PureInsight | December 10, 2001
This morning as I was doing the exercises, I listened to Teacher’s instructions for Exercise #3: “Jinghua Benti (Purify the body), Fakai Dingdi (The Fa unlocks the top and bottom energy passages), Xinci Yimeng (The heart is benevolent and the will is strong), Tongtian Chedi (Reach the zenith of heaven and the nadir of earth).” I experienced the power of “the heart is benevolent and the will is strong,” and I really felt that I had reached “the zenith of heaven and the nadir of earth.”
I realized that I should always maintain a heart of benevolence, and at the same time, I should work diligently. I have often not had enough compassion toward fellow practitioners when I thought the state of my cultivation was quite good.

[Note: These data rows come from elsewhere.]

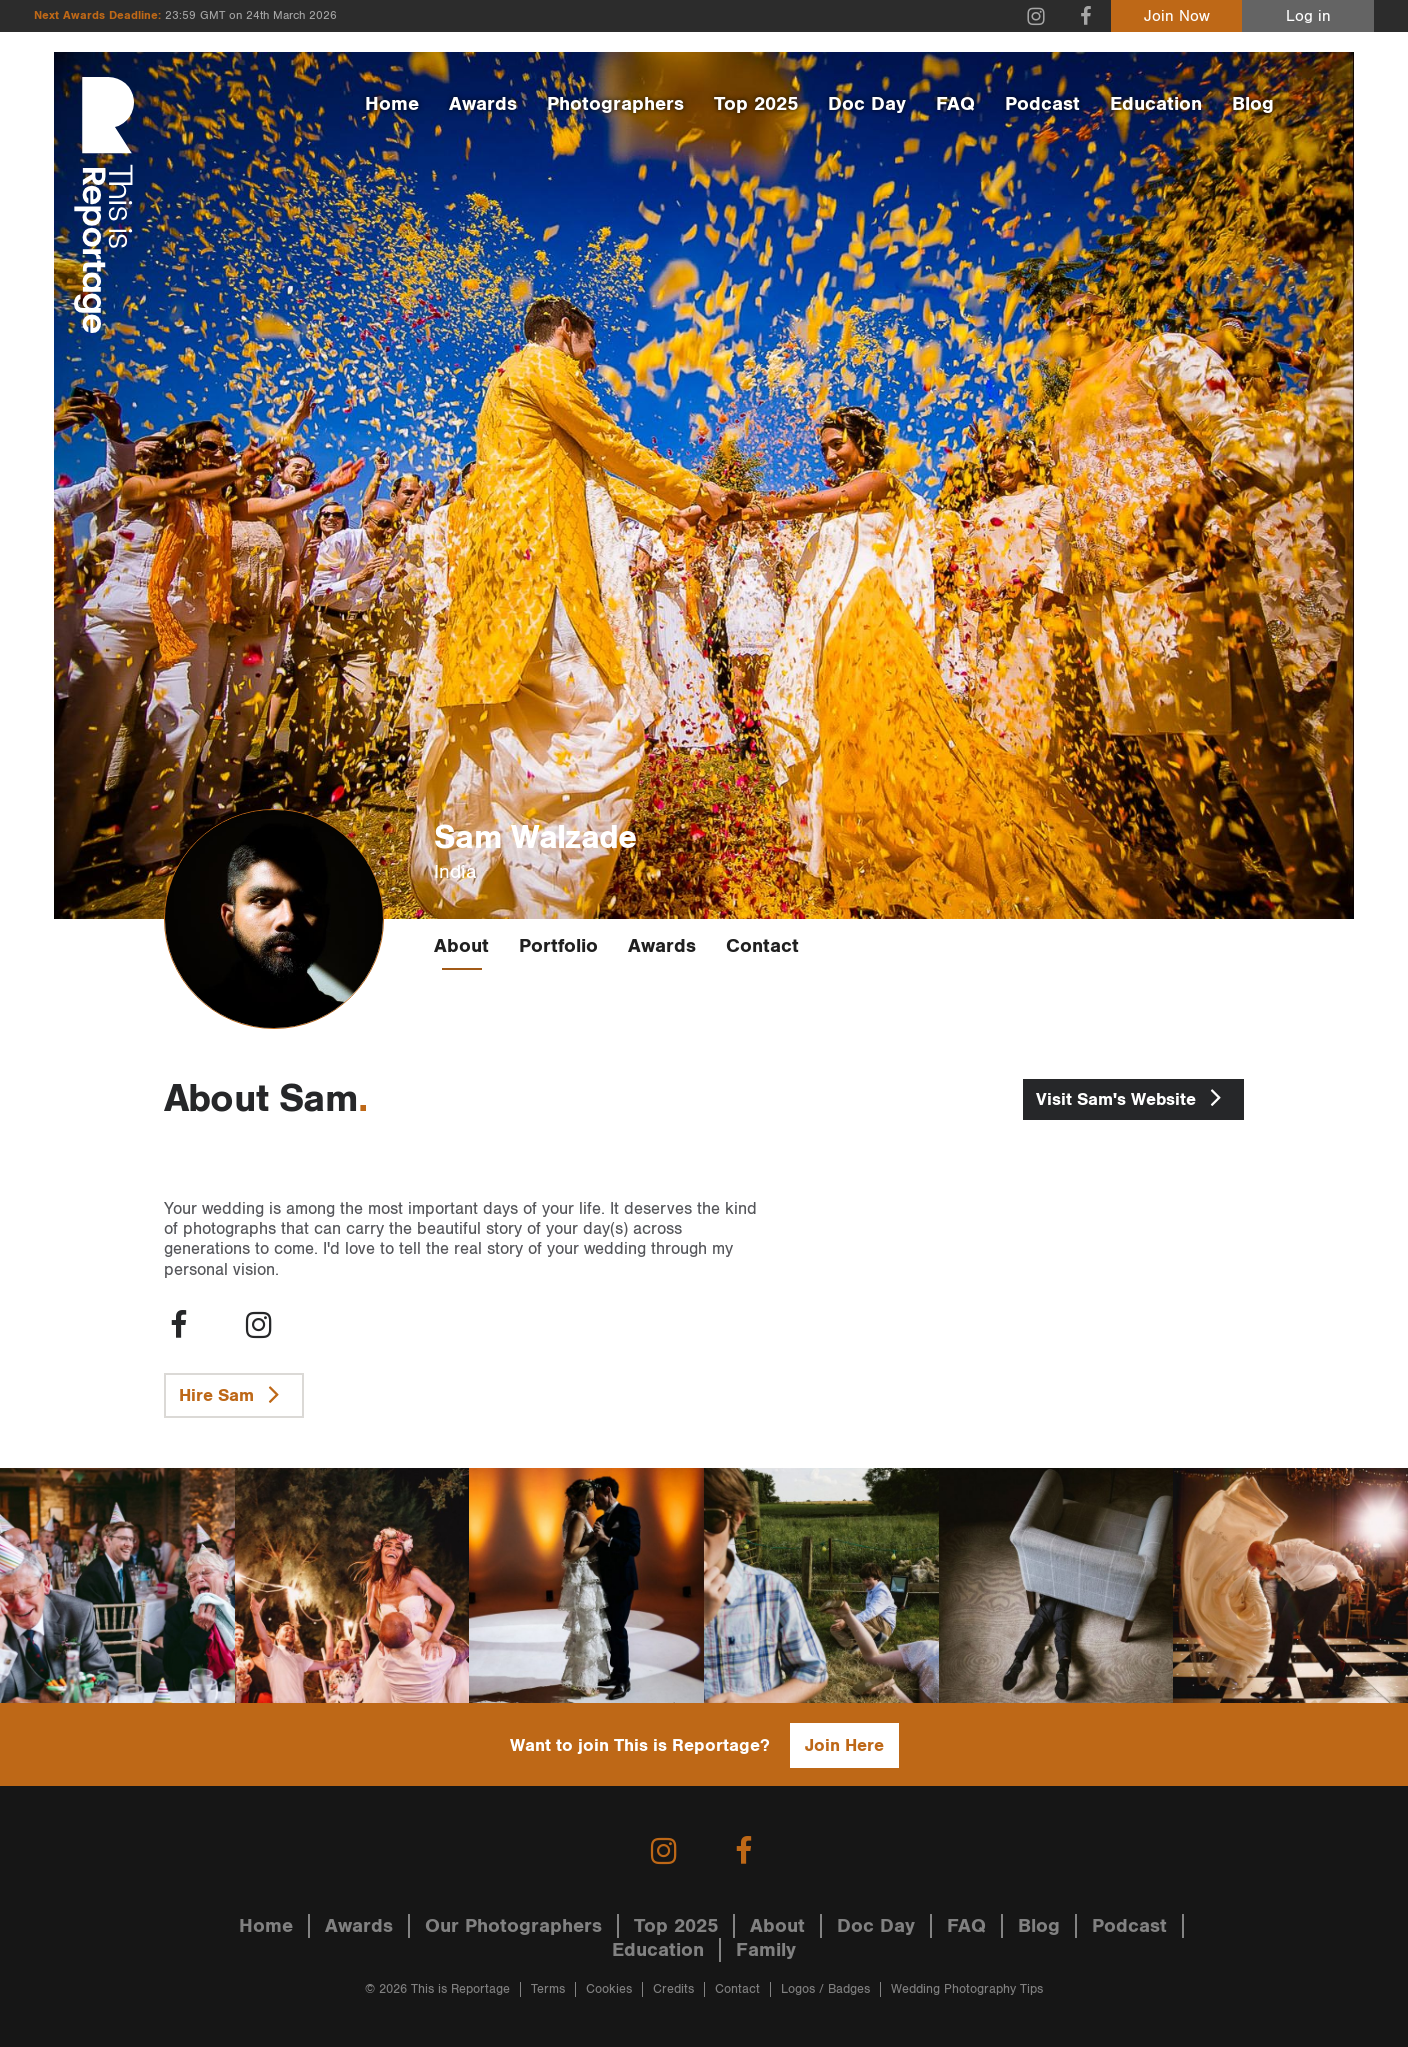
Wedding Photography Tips (967, 1989)
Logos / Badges (825, 1989)
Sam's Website (1133, 1097)
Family (766, 1950)
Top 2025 (756, 104)
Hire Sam (234, 1394)
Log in (1308, 16)
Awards (483, 104)
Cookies (609, 1989)
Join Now (1177, 16)
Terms (548, 1989)
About (461, 946)
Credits (673, 1989)
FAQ (955, 104)
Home (392, 104)
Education (1156, 104)
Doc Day (867, 104)
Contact (762, 946)
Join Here (844, 1745)
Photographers (615, 104)
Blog (1253, 104)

When I've seen the shortcomings of other practitioners, I haven’t been able to tell them with kindness from the heart, but with the energy of ill feelings; this has caused them to feel pressure. This approach has neither solved the problem of our work nor helped them to make progress.

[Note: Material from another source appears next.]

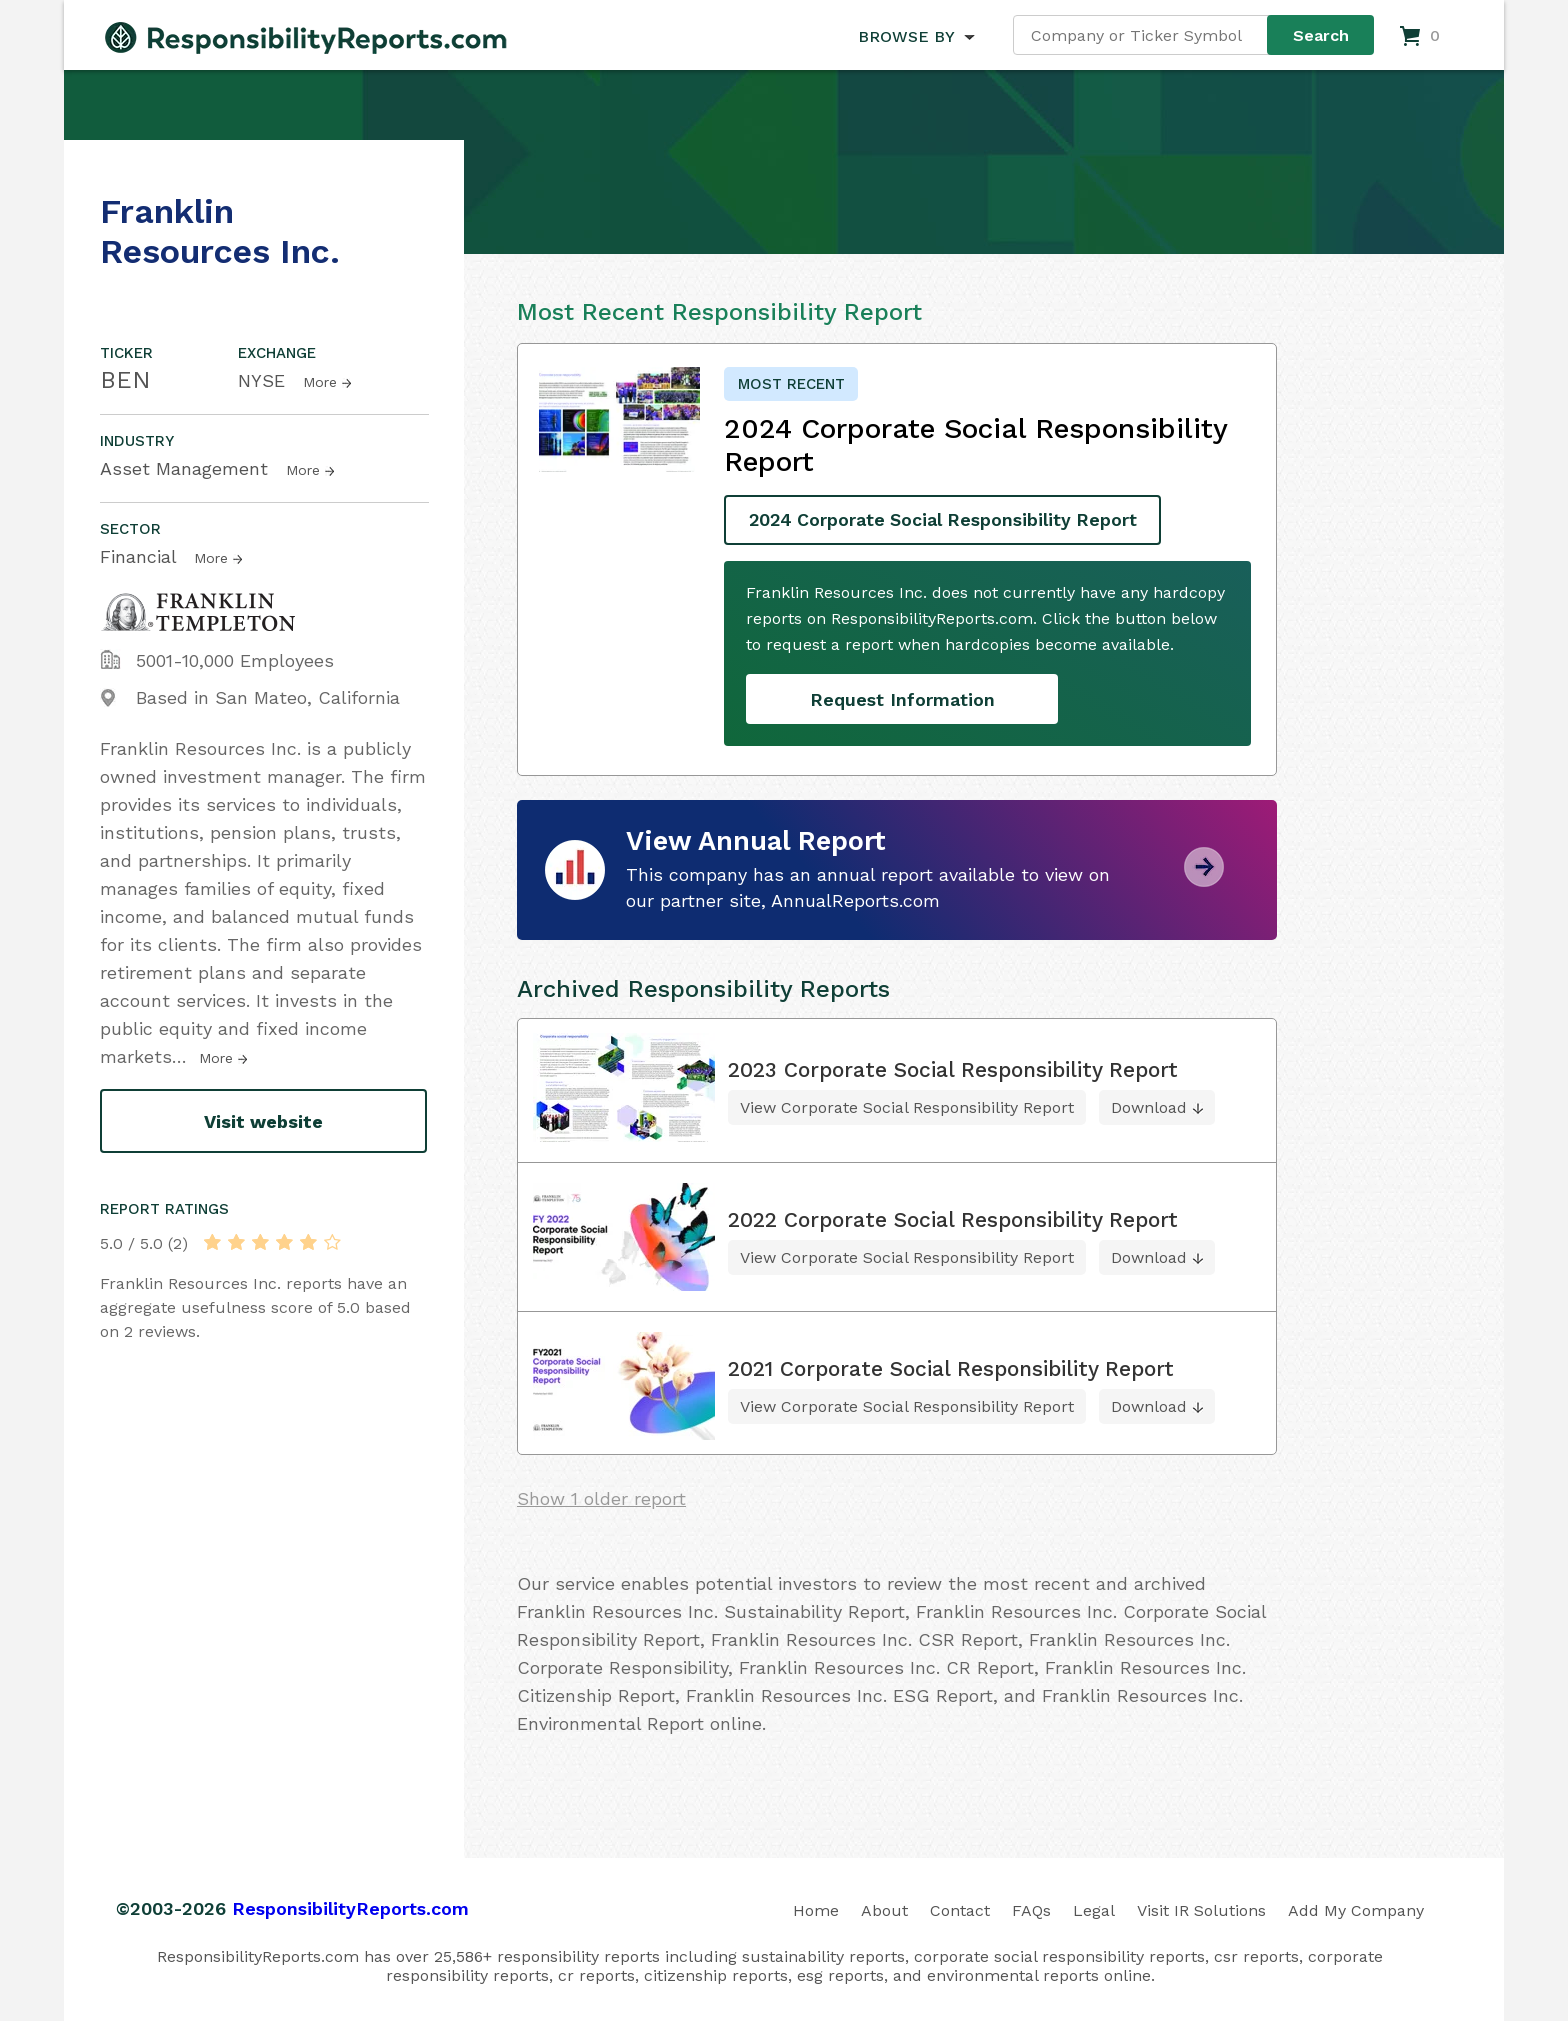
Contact (960, 1910)
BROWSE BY (906, 36)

I was only in the state of “the heart is benevolent” when I was not very diligent with my own cultivation. Actually, it is not genuine benevolence. Instead, it is simply tolerating unrighteousness while my own state of cultivation is not good. Most of the time, it was because I did not do well and felt guilty, so I was afraid of exposing unrighteousness by asking fellow practitioners to help me remove it altogether.
We also should follow the guidelines of “the heart is benevolent and the will is strong” towards ordinary people. We should maintain a heart of benevolence and consider the guidelines when doing anything, so as to break ordinary people's human notions with wisdom. At the same time, we should not accommodate their distorted notions. I don’t think that we should accept ordinary people’s deviated notions in order to leave them with a good impression of Dafa. If we do, then what they truly agreed with was not Dafa, but their own deviated notions.